## QUOTED PASSAGE
----

Question

Let $ABCD$ be a square of side of unit length. Let a circle $C_1$ centered at $A$ with unit radius is drawn. Another circle $C_2$ which touches $C_1$ and the lines $AD$ and $AB$ are tangent to it, is also drawn. Let a tangent line from the point $C$ to the circle $C_2$ meet the side $AB$ at $E$. If the length of $EB$ is $\alpha +\sqrt{3}\beta$, where $\alpha ,\beta$ are integers, then $\alpha +\beta$ is equal to

Answer 1

Answer: 1

Here $AO+OD=1$ or $(\sqrt{2}+1)r=1$
$\Rightarrow r=\sqrt{2-1}$
equation of circle $(x-r{)}^2+(y-r{)}^2=r^2$
Equation of $CE$
$y-1=m(x-1)$
$mx-y+1-M=0$
It is tangent to circle
$\therefore \left|\frac{mr-r+1-m}{\sqrt{m^2+1}}\right|=r$
$\left|\frac{(m-1)r+1-m}{\sqrt{m^2+1}}\right|=r$
$\frac{(m-1{)}^2(r-1{)}^2}{m^2+1}=r^2$
Put $r=\sqrt{2}-1$
On solving $m=2-\sqrt{3},2+\sqrt{3}$
Taking greater slope of $CE$ as $2+\sqrt{3}$
$y-1=(2+\sqrt{3})(x-1)$
Put $y=0$
$-1=(2+\sqrt{3})(x-1)$
$\frac{-1}{2+\sqrt{3}}\times \left(\frac{2-\sqrt{3}}{2-\sqrt{3}}\right)=x-1$
$x-1=\sqrt{3}-1$
$EB=1-x=1-(\sqrt{3}-1)$
$EB=2-\sqrt{3}$

----

## OBJECTIVE A
Answer these questions about the geometry problem:
(i) What is the side length of the square $ABCD$?
(ii) Which two values of the slope $m$ does the solution obtain?
(iii) What length does the solution give for $EB$?

Rows on where targets appear

----

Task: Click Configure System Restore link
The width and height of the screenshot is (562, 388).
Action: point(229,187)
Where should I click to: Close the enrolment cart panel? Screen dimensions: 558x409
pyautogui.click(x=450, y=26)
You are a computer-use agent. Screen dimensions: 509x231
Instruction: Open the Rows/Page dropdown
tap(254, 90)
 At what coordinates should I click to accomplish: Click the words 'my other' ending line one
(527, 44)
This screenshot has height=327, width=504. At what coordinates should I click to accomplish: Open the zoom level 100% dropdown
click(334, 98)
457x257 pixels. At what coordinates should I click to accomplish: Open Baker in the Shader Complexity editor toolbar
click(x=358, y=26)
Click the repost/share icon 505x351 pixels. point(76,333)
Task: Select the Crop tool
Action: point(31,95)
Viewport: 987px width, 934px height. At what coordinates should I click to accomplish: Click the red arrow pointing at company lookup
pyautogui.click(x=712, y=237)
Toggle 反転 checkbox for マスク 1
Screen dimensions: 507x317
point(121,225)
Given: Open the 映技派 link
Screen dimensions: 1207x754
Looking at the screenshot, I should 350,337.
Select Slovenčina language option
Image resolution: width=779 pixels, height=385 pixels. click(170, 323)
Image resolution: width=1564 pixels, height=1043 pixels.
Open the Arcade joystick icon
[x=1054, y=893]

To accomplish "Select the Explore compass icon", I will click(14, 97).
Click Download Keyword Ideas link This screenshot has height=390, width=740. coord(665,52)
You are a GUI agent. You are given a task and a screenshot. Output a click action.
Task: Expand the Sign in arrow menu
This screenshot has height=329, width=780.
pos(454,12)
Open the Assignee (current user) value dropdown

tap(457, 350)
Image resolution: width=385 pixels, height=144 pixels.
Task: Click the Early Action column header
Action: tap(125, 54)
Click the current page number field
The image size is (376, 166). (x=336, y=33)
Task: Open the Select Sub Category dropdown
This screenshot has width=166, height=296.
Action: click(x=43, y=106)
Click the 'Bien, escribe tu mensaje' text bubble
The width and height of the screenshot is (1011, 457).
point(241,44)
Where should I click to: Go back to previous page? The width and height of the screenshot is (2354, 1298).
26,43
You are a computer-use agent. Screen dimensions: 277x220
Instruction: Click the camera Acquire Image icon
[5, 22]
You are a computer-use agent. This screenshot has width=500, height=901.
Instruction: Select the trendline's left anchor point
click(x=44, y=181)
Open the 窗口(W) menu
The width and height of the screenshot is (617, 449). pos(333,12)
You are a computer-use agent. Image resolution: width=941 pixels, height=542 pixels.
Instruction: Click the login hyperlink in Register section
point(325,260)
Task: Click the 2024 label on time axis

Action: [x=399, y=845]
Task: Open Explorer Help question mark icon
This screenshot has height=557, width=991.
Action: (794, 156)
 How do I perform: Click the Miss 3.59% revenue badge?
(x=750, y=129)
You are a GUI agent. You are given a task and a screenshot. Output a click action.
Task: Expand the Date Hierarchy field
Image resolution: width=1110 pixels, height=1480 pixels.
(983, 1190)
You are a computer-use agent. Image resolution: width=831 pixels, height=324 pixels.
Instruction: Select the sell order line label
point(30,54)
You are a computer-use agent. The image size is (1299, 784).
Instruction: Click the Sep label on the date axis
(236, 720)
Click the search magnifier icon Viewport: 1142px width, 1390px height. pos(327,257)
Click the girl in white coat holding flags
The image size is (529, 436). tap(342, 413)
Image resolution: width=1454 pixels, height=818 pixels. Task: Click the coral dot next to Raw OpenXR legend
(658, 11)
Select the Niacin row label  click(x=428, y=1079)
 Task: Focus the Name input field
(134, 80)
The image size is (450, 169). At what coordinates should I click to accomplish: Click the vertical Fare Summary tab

----

## OBJECTIVE B
Which lines of the records contain the word "should"? Find and copy each of them.

## RESULT A
(i) Unit length, so the side is 1.
(ii) $m=2-\sqrt{3}$ and $m=2+\sqrt{3}$.
(iii) $EB=2-\sqrt{3}$.

## RESULT B
Where should I click to: Close the enrolment cart panel? Screen dimensions: 558x409
 At what coordinates should I click to accomplish: Click the words 'my other' ending line one
This screenshot has height=327, width=504. At what coordinates should I click to accomplish: Open the zoom level 100% dropdown
457x257 pixels. At what coordinates should I click to accomplish: Open Baker in the Shader Complexity editor toolbar
Viewport: 987px width, 934px height. At what coordinates should I click to accomplish: Click the red arrow pointing at company lookup
Looking at the screenshot, I should 350,337.
Where should I click to: Go back to previous page? The width and height of the screenshot is (2354, 1298).
The image size is (450, 169). At what coordinates should I click to accomplish: Click the vertical Fare Summary tab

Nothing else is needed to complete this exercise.